According to The Continence Foundation of Australia, more than 4.8 million Australians experience bladder or bowel control problems (2017).
Not only can incontinence cause embarrassment, shame and even depression, in 2010 the cost of incontinence to Australia’s economy was approximately $46.9 billion – or $9,014 per patient (Deloitte Access Economics 2011).
Whilst it is much more likely for women to suffer from incontinence – around 80% of sufferers according to DeLoitte, – men can be incontinent too. Due to the perceived stigma of incontinence being a woman’s illness, men are perhaps less likely to seek help until their symptoms are moderate to severe and can no longer be ignored.
Incontinence Stigma and Shame
The loss of urine or faeces as an adult carries significant societal taboos (Garcia et al. 2005).
So strong is the taboo that incontinence can be a key cause of social exclusion. Patients suffering from incontinence have been reported to be less likely to have high self-esteem or be in employment (Cromwell et al. 2004). Yet 60% of people with bladder or bowel problems don’t seek help from a health professional (Continence Foundation of Australia 2017).
So What do we Mean by ‘Pelvic Floor’, and How Can it Cause Incontinence?
The pelvic floor is a sheet of muscles that extend from the coccyx (tail bone) to the pubic bone at the front of the body. This forms a platform between the legs and, as the name suggests, provides a floor to support the bladder and bowel.
The pelvic floor muscles also help to control the urethra and anus – allowing for the passage of urine and faeces out of the body. Female pelvic floor muscles also support the womb.
If the muscles are weakened, the supported structures may lower into the vagina. Not only is this extremely uncomfortable, it can also cause urinary or faecal incontinence.
Whilst pregnancy and childbirth are the common causes of pelvic floor weakening, it’s less well known that prostate surgery can also be a key cause.

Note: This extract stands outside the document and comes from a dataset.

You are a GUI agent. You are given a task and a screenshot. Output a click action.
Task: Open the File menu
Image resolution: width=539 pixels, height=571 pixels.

Reasons for a Weakened Pelvic Floor Include:
- Being overweight
- Lack of exercise
- Pelvic surgery
- Straining to open the bowels
- Chronic cough
- Heavy lifting
- And for women, pregnancy and childbirth
When the pelvic floor muscles weaken, a range of symptoms can be experienced, such as:
- Stress urinary incontinence – leaking urine after a cough, sneeze or laugh
- Increased frequency – needing to urinate repeatedly during the day and night
- Urge incontinence – a sudden and urgent need to visit the toilet, and often unable to make it in time
- Inability to control the passing of wind
The Pelvic Floor and Sexual Function
Strengthening the pelvic floor muscles can also improve sexual function.
Some pelvic floor muscles help to achieve erection and may prevent premature ejaculation (Guys’ and St Thomas’ NHS Foundation Trust 2014).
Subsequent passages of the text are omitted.